Given exercise |
Please write out the records below word for word, from the first line up to and including the line that contains "pyautogui.click(x=120, y=359)", and leave out the pictures.

Available data |
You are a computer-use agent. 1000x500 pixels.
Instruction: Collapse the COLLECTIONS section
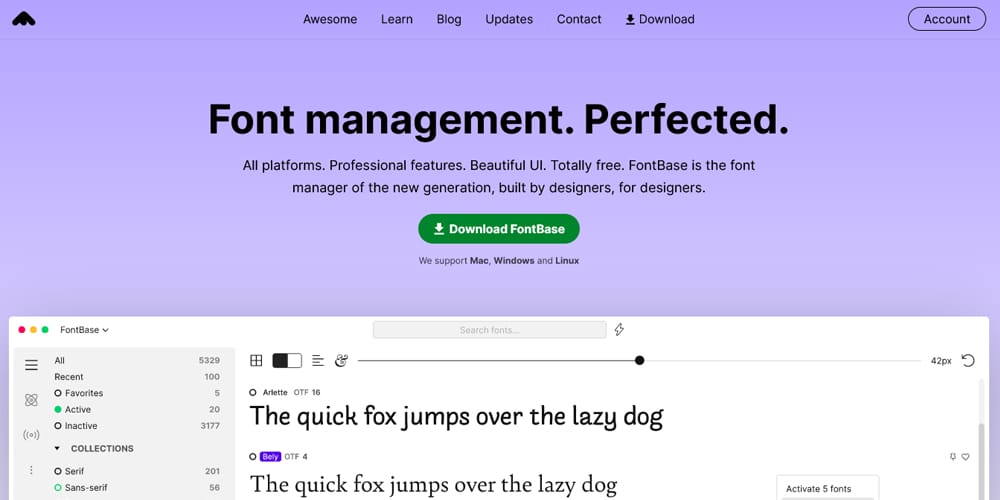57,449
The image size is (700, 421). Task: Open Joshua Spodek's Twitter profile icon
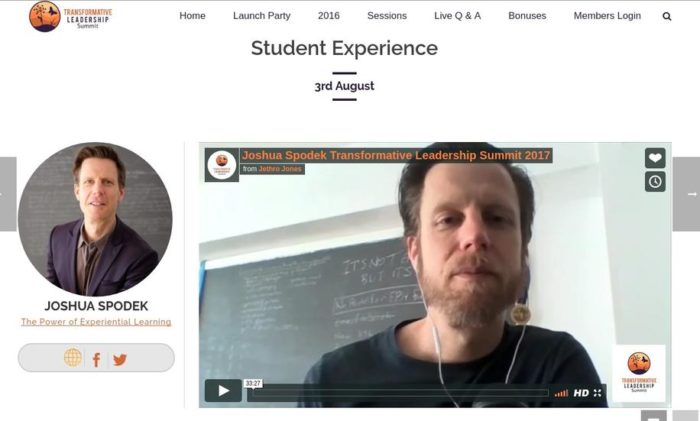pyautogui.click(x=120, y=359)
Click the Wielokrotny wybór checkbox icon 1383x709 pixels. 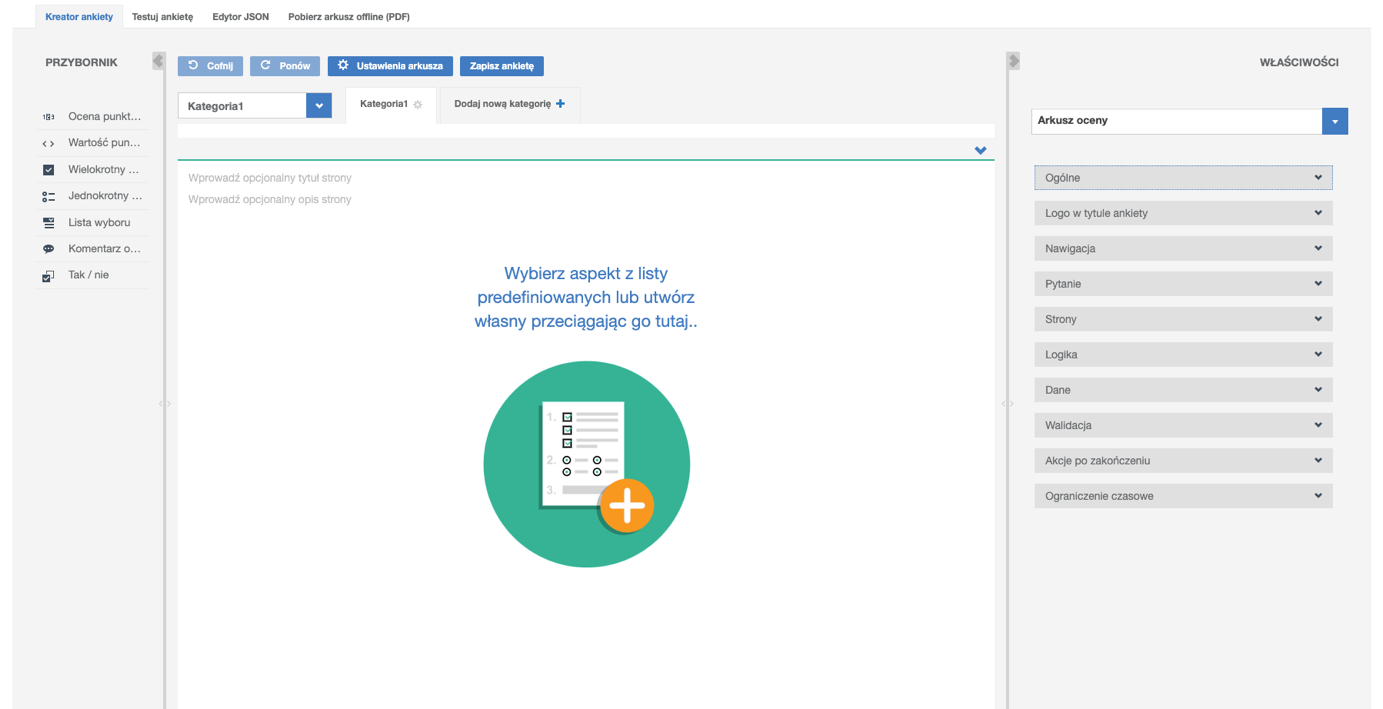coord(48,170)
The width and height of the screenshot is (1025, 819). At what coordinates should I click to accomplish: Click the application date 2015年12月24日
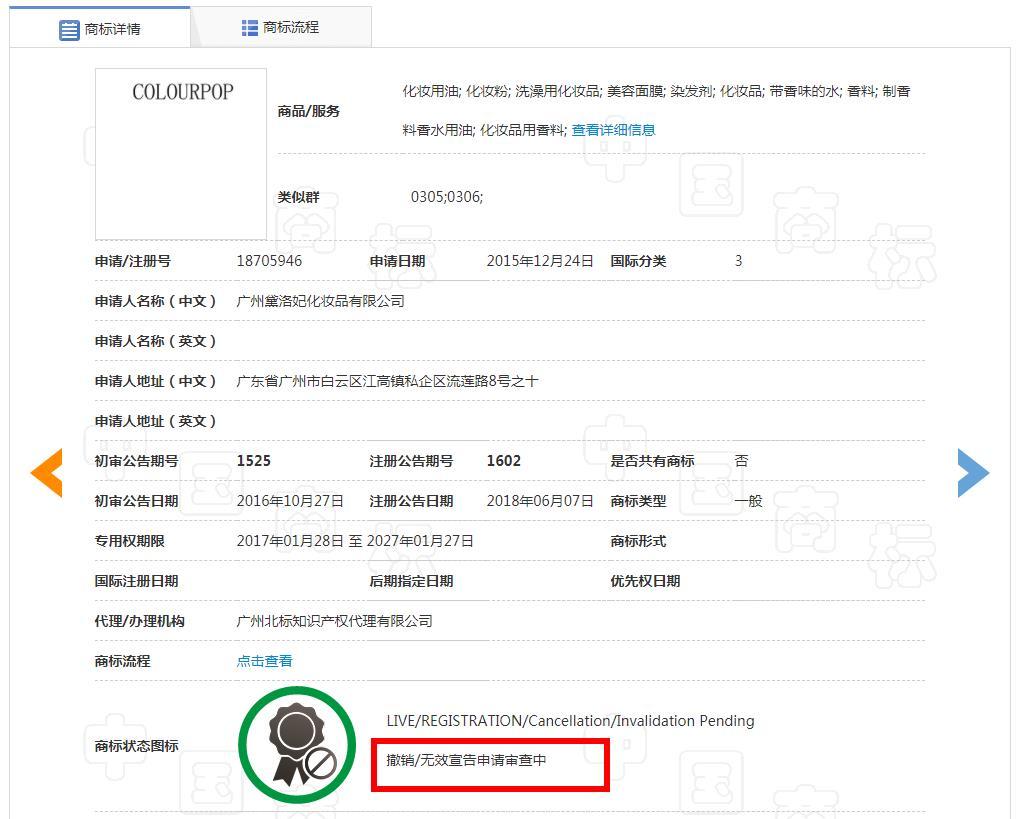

Response to the exercise |
You are a computer-use agent. 1000x500 pixels.
Instruction: Collapse the COLLECTIONS section
57,449
The image size is (700, 421). Task: Open Joshua Spodek's Twitter profile icon
pyautogui.click(x=120, y=359)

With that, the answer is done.